Yeah, early on I had I had this idea of the film being imbued with a punk aesthetic and I didn’t really know what that meant. But I was talking with Jon about that idea and he remembered in the 1970s in England, as he was first observing and participating in punk, he saw young kids taking thrift clothes from previous generations and youth cultures — rocker suits and zoot suits — and literally cut up those clothes and reassemble them with safety pins into something that felt contemporary and new. He called that living collage at the time, and that felt like a really beautiful premise to me, that you could pick and choose these aspects of the past and rescramble them into something that’s totally new and reflects on the present. In the formal sense, that’s literally what we did — in terms of the narration, sampling all these firsthand quotes from teenagers, from diaries and written testimonies, but also visually, combining all of these clips, images of youth from the past, and kind of remixing them into something that’s a contemporary work that’s meant to use the past as a means to reflect on these things today.
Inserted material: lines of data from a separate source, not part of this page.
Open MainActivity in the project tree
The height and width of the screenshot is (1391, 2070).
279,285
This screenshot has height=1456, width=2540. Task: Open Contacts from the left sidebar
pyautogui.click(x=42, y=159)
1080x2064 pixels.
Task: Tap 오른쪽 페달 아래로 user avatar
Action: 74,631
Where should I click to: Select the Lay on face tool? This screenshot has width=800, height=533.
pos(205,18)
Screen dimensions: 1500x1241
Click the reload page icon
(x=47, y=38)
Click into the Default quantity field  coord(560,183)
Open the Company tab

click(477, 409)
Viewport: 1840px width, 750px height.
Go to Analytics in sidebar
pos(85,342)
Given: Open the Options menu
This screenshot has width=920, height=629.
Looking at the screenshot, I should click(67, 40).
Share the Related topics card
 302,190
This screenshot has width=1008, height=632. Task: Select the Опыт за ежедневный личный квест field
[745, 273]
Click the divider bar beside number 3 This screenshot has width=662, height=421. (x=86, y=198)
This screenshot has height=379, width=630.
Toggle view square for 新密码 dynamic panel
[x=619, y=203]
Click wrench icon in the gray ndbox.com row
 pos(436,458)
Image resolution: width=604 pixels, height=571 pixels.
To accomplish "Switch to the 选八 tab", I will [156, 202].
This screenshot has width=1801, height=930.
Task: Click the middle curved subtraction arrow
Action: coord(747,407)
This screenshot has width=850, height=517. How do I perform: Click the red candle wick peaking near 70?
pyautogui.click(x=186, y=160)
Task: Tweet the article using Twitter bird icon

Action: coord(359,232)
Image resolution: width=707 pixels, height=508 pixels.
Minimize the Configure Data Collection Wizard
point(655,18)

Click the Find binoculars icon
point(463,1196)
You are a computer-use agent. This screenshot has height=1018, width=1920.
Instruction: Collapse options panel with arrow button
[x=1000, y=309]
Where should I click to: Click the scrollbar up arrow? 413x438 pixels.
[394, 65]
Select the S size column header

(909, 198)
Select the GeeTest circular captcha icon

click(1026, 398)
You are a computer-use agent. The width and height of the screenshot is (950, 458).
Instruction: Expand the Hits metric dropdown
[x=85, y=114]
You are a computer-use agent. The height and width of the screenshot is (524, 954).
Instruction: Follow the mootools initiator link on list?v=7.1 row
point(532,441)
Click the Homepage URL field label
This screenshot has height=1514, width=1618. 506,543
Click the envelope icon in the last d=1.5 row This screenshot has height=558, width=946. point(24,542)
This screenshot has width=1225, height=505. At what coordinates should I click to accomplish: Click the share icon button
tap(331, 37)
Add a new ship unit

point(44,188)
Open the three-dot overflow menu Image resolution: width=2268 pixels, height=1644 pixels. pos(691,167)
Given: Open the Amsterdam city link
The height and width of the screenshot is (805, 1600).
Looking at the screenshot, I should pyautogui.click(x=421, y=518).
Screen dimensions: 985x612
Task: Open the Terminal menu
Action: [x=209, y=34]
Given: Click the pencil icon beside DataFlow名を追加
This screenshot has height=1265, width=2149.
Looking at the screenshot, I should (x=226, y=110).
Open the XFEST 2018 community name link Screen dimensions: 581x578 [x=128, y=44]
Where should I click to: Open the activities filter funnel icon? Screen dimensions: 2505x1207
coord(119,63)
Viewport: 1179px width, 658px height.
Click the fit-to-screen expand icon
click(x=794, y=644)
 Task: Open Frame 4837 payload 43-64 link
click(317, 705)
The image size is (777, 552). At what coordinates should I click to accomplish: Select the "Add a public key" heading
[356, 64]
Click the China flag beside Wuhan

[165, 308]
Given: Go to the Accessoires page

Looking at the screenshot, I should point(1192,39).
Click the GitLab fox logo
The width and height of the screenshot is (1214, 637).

The form of the film slips between these different modes. There is archival footage, but it also has footage you shot to make look like archival footage; it has real diary entries, but read by actors. You use this Judy Garland song in the film, “In Between,” which speaks to the experience of youth, which the film also mirrors formally.
That’s interesting, nobody has thought of that. To me, I think of the quality of the film as being dreamlike, which feels true to the adolescent experience. That dreaminess is a mix of fantasy and reality, in a sense. In terms of using recreations in the film, I see it as something I did out of necessity. I wanted to telescope into the experiences of a few individuals, and there’s such a global panoramic cultural history happening [in the film] that I thought these beats of individual stories were really important. But like I said, I’m interested in hidden histories and forgotten youth, and these characters were not filmed or documented — there was maybe three photos of Brenda Dean Paul, otherwise nothing — so I needed to do unconventional portraiture to bring those characters to life. It’s my filmmaking style to shoot recreations that don’t look like “Unsolved Mysteries,” but are informed by the actual archival footage from the period.
It blends quite seamlessly. I’m curious how you view the film coexisting within the industry of nostalgia, especially for youth?
Have you read Simon Reynolds’s book “Retromania”?
I have.
I disagreed with the argument in that book.
Concerning the feedback loop of retro nostalgia preventing us from moving forward?
Yeah, it was a very hard-lined, Clement Greenberg-style argument that a fascination with the past and retro culture is completely destroying the possibility of innovation. I was on board for the first part of that book but then I started to strongly disagree and started to recognize, in my own work in other peoples’ works, it’s a combination of retro nostalgia and innovation that’s happening simultaneously, which feels really organic.
I think a lot of times things that deal with history are targeted for an adult, baby-boomer or older audience. This film is designed for a much younger, different kind of audience. A couple of journalists I’ve spoken to, and young people who have seen the film, have said this material feels so new. That’s an interesting and provocative experience. To take something that’s so old and to treat it in a way that makes the material feel new.